Description of the Related Art
Immunoglobulin G (IgG) is the most abundant immunoglobulin isotype in human serum, comprising approximately 80% of all immunoglobulins. IgG preparations are indicated for the treatment of various diseases such as primary immunodeficiency, in particular congenital agammaglobulinaemia and hypogammaglobulinaemia, idiopathic thrombocytopenic purpura, as an adjuvant in the treatment of Kawasaki's Disease and in transplant of bone marrow, hypogammaglobulinaemia associated with chronic lymphocyte leukaemia as part of HIV infection treatment in pediatric patients, among others.
The PCT patent application WO 2005/086773 A2 discloses formulations comprising one or more substances for intradermal delivery, wherein such substances are monoclonal antibodies of the IgG family for the treatment and the prevention of autoimmune and inflammatory diseases which include immunodeficiencies such as HIV-I and -II. Such formulations are delivered by intradermal methods of administration which comprise microneedle-based injection.
Scott B et al. (Scott A. Burton et al. "Rapid intradermal delivery of liquid formulations using a hollow microstructured array" Pharm. Res. Vol. 28, no. 1, p. 31-40) discloses an IgG formulation at 57 mg IgG/ml.
 SUMMARY
The present invention refers to a composition comprising IgG for use in the treatment of an immunodeficiency in a subject in need thereof by intradermal administration (ID) route using a removable ID device comprising needles wherein the IgG composition has an IgG concentration of 15% to 30% (w/v) and a pH of the IgG composition is from 4.5 to 8.0.

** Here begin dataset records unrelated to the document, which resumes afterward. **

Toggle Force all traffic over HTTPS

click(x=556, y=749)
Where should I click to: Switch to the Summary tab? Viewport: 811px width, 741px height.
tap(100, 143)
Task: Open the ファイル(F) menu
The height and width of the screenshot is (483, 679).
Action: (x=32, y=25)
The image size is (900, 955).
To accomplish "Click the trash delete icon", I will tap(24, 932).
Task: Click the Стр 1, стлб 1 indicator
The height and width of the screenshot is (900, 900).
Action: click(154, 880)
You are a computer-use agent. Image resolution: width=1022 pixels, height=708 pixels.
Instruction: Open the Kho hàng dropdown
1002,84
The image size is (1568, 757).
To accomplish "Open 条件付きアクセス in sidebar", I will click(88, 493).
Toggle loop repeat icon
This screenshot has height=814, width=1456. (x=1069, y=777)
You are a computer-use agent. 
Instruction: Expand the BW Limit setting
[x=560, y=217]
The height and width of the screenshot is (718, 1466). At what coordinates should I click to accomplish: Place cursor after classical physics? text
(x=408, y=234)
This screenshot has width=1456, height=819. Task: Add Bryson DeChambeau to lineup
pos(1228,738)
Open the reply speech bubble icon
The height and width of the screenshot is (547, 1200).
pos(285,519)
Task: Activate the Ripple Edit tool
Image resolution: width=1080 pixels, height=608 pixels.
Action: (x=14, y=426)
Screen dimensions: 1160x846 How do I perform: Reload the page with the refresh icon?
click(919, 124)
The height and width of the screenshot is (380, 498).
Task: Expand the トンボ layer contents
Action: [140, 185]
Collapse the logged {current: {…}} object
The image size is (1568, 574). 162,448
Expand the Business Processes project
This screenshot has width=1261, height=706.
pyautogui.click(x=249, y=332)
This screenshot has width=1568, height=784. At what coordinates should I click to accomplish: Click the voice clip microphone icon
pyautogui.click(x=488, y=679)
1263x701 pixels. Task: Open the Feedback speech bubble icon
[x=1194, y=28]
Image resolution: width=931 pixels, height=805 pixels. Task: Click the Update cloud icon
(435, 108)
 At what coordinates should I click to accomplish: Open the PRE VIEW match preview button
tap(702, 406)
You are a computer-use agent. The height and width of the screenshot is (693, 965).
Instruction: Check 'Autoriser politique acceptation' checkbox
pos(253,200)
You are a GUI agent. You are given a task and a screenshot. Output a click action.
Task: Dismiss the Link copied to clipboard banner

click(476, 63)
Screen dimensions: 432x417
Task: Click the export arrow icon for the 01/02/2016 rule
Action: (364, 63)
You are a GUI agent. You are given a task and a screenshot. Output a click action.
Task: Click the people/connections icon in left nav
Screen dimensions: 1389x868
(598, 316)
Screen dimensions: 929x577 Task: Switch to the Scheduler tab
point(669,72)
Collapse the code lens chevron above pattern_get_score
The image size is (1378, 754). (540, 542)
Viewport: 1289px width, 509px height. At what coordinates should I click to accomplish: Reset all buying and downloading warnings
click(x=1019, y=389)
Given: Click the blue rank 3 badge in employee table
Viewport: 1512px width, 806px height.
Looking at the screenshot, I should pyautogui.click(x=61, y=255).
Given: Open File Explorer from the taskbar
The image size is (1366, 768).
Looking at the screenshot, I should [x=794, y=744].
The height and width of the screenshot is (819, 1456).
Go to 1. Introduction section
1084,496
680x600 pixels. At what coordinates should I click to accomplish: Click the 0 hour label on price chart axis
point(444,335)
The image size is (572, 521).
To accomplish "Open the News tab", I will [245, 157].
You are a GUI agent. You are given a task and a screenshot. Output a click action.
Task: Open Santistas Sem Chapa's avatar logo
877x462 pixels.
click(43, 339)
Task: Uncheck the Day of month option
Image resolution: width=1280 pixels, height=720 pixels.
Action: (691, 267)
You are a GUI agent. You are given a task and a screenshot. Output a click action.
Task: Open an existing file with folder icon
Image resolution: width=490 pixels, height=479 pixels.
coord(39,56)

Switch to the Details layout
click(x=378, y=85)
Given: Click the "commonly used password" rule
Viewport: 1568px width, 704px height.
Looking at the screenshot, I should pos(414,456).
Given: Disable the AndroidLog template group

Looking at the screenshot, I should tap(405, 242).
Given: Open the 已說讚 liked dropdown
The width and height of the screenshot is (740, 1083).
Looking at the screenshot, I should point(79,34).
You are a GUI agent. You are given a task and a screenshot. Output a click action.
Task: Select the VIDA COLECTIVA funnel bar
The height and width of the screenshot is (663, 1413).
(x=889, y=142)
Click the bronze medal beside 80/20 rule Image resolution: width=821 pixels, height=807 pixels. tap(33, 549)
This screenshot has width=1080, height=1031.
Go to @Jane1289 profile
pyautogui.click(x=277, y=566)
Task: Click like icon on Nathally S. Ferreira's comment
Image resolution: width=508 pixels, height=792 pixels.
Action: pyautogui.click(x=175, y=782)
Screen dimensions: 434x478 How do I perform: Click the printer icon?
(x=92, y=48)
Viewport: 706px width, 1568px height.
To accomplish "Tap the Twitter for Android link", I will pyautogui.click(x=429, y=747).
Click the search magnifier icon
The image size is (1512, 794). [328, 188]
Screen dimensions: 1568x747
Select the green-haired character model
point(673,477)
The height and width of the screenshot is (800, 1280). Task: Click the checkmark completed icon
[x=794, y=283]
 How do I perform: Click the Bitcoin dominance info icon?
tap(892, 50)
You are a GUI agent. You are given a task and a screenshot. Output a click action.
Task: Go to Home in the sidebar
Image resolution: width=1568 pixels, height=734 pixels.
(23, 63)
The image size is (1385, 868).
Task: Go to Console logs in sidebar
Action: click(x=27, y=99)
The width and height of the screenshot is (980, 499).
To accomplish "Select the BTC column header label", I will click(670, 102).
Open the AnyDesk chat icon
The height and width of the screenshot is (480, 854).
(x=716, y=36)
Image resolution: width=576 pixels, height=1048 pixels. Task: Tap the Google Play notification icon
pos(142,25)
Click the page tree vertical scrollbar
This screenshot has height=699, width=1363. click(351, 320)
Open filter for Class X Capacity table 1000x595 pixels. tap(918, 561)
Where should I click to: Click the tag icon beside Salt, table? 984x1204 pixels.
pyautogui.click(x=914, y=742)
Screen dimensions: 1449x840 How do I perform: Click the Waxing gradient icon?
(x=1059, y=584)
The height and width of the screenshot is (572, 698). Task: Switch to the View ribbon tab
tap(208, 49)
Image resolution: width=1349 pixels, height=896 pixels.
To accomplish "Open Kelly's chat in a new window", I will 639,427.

In some embodiments of the composition, the pH is about 6.5.
In some embodiments, wherein the volume of the IgG composition is up to 10 mL per skin delivery site, more prefereably the volume of the IgG composition is between 2 mL and 8 mL per skin delivery site. Even more prefereably the volume of the IgG composition is between 4 mL and 6 mL per skin delivery site.
In some embodiments of the composition, the IgG preparation comprises one or more additional plasma proteins.
In some embodiments, the subject is a pediatric patient.
In some embodiments, the subject is a non-pediatric patient.
 BRIEF DESCRIPTION OF THE DRAWINGS
The present disclosure is described below in reference to the following figures.
  • FIG. 1 shows a line graph of plasma human IgG pharmacokinetics at 0-24 h in young farm pigs that were administered an IgG preparation (20 mg/kg) by the IV (n=4), SC (n=4) and ID (n=3) routes.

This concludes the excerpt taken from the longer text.